— Quoted passage —
When brown is green and white is red

Many years ago, in a world without the Internet, when people in Finland didn’t want to line up to the bank to go pay their bills, they could send them to the bank to be automatically – in a world when IT was still automatic data processing – withdrawn from their account on the due date.

All banks had their own systems, but the one in which I worked one summer, had something they (we) called the Green Envelope. It couldn’t have been easier: all you had to do – besides have money – was to stuff the green envelope with your bills, and send it to the bank. And the best part was that those special green envelopes didn’t even need postage stamps.

People could also drop their envelopes off at the bank, in our little mailbox on the side of the building. Each evening afternoon – who am I kidding, I worked at a bank – our janitor / security man emptied the mailbox before he then took all the cash back to the central bank, a few blocks down the river from us.

And one afternoon, he came to my with a big smile, waving an envelope in his hand.

[Data entries]
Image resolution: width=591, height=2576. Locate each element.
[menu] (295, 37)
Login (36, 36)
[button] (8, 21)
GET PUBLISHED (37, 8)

— Job 1 —
Quote the Green Envelope story word for word from "All banks had" to "need postage stamps.".
— Job 2 —
Print every line of the data entries exactly as it appears.
The Green Envelope story and the data entries have no connection to each other.

— Complete answer 1 —
All banks had their own systems, but the one in which I worked one summer, had something they (we) called the Green Envelope. It couldn’t have been easier: all you had to do – besides have money – was to stuff the green envelope with your bills, and send it to the bank. And the best part was that those special green envelopes didn’t even need postage stamps.

— Complete answer 2 —
Image resolution: width=591, height=2576. Locate each element.
[menu] (295, 37)
Login (36, 36)
[button] (8, 21)
GET PUBLISHED (37, 8)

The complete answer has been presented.